--- EXERCISE TASK A ---
Please copy the rows starting at the line that contains "Click the club selector up-down arrows" and running through the last of the rows, including both ends. Leave any pictures out of your copy.

--- SOURCE PASSAGE ---
++++++++++++++++++++

Damien Nicholas Tancredi, Esq.
FLASTER GREENBERG P.C.
1810 Chapel Avenue West
Cherry Hill, NJ 08002
Attorneys for Plaintiff, J & J Snack Foods Corp.
Deborah J. Israel, Esq.
WOMBLE CARLYLE SANDRIDGE & RICE, LLP
1200 Nineteenth Street NW, Suite 500
Washington, DC 20036
Attorney for Defendant Ruiz Food Products, Inc.
SIMANDLE, Chief Judge:
I.
INTRODUCTION
Plaintiff J&J Snack Foods Corp. (“J&J”) brings this action
against Defendant Ruiz Food Products, Inc. (“Ruiz”), alleging a
bad faith breach of contract arising out of the termination of
an asset purchase agreement between J&J, the seller, and Ruiz,
the buyer.
J&J contends that Ruiz has misused confidential
information provided in the course of negotiating a sale for the
purpose of illegal competition, causing “significant and
irreparable” harm with respect to J&J’s Patio brand, in breach
of the parties’ confidentiality agreement.
Because the letter of intent is not contractually binding,
because there is no implied covenant of good faith and fair
dealing in this case under Delaware law, and because J&J fails
to allege any bad faith on the part of Ruiz, the Court will
grant Ruiz’s motion to dismiss.

++++++++++++++++++++

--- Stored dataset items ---

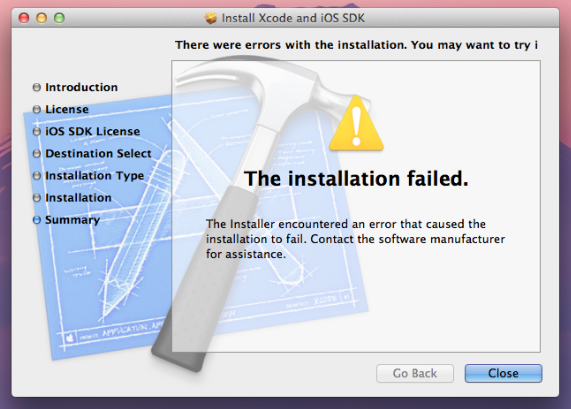Click the bullet beside iOS SDK License
Screen dimensions: 571x409
36,131
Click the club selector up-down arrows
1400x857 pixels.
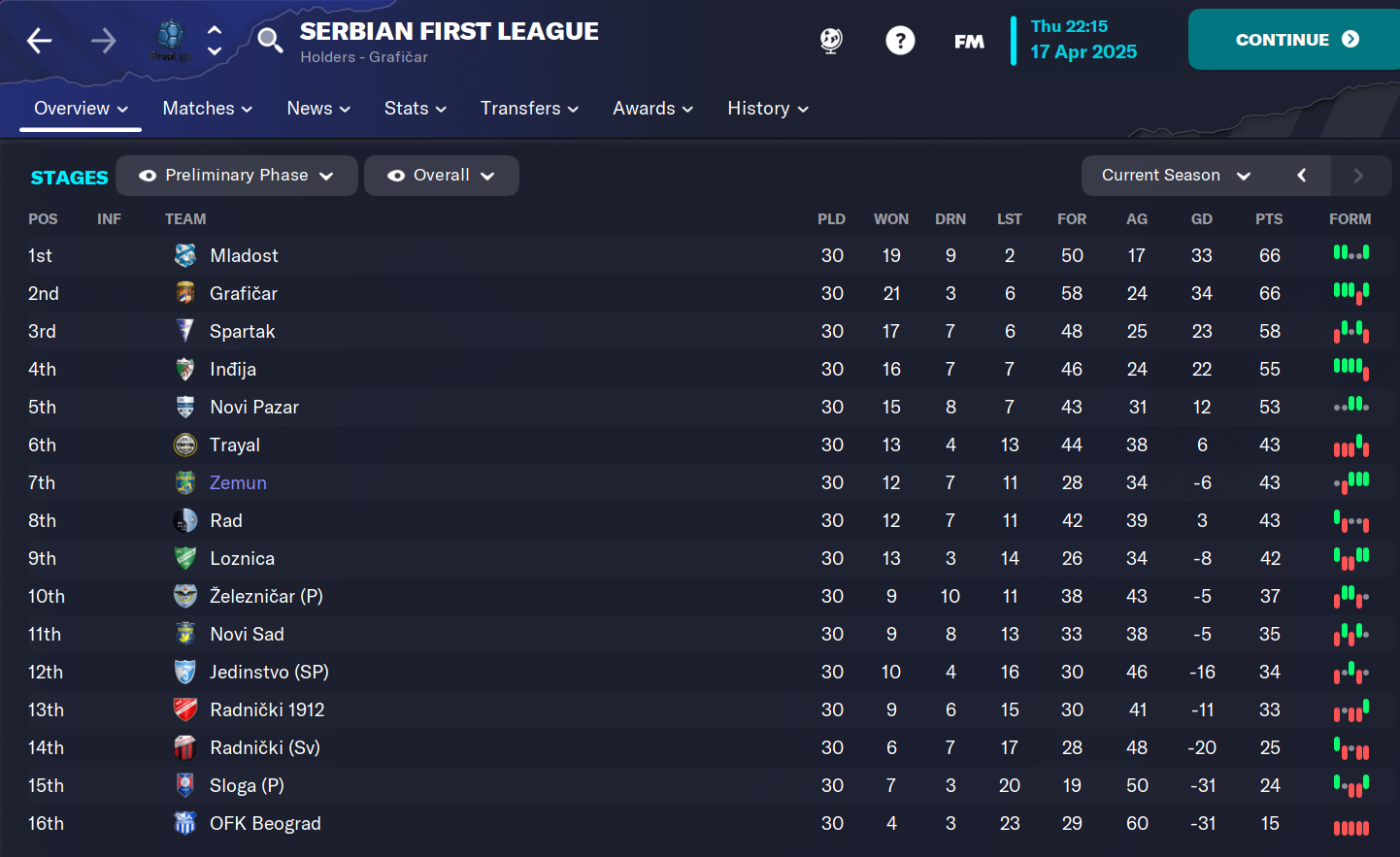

++++++++++++++++++++

--- EXERCISE TASK B ---
Write out the court opinion excerpt word for word, in full.

--- FULL ANSWER A ---
Click the club selector up-down arrows
1400x857 pixels.

--- FULL ANSWER B ---
Damien Nicholas Tancredi, Esq.
FLASTER GREENBERG P.C.
1810 Chapel Avenue West
Cherry Hill, NJ 08002
Attorneys for Plaintiff, J & J Snack Foods Corp.
Deborah J. Israel, Esq.
WOMBLE CARLYLE SANDRIDGE & RICE, LLP
1200 Nineteenth Street NW, Suite 500
Washington, DC 20036
Attorney for Defendant Ruiz Food Products, Inc.
SIMANDLE, Chief Judge:
I.
INTRODUCTION
Plaintiff J&J Snack Foods Corp. (“J&J”) brings this action
against Defendant Ruiz Food Products, Inc. (“Ruiz”), alleging a
bad faith breach of contract arising out of the termination of
an asset purchase agreement between J&J, the seller, and Ruiz,
the buyer.
J&J contends that Ruiz has misused confidential
information provided in the course of negotiating a sale for the
purpose of illegal competition, causing “significant and
irreparable” harm with respect to J&J’s Patio brand, in breach
of the parties’ confidentiality agreement.
Because the letter of intent is not contractually binding,
because there is no implied covenant of good faith and fair
dealing in this case under Delaware law, and because J&J fails
to allege any bad faith on the part of Ruiz, the Court will
grant Ruiz’s motion to dismiss.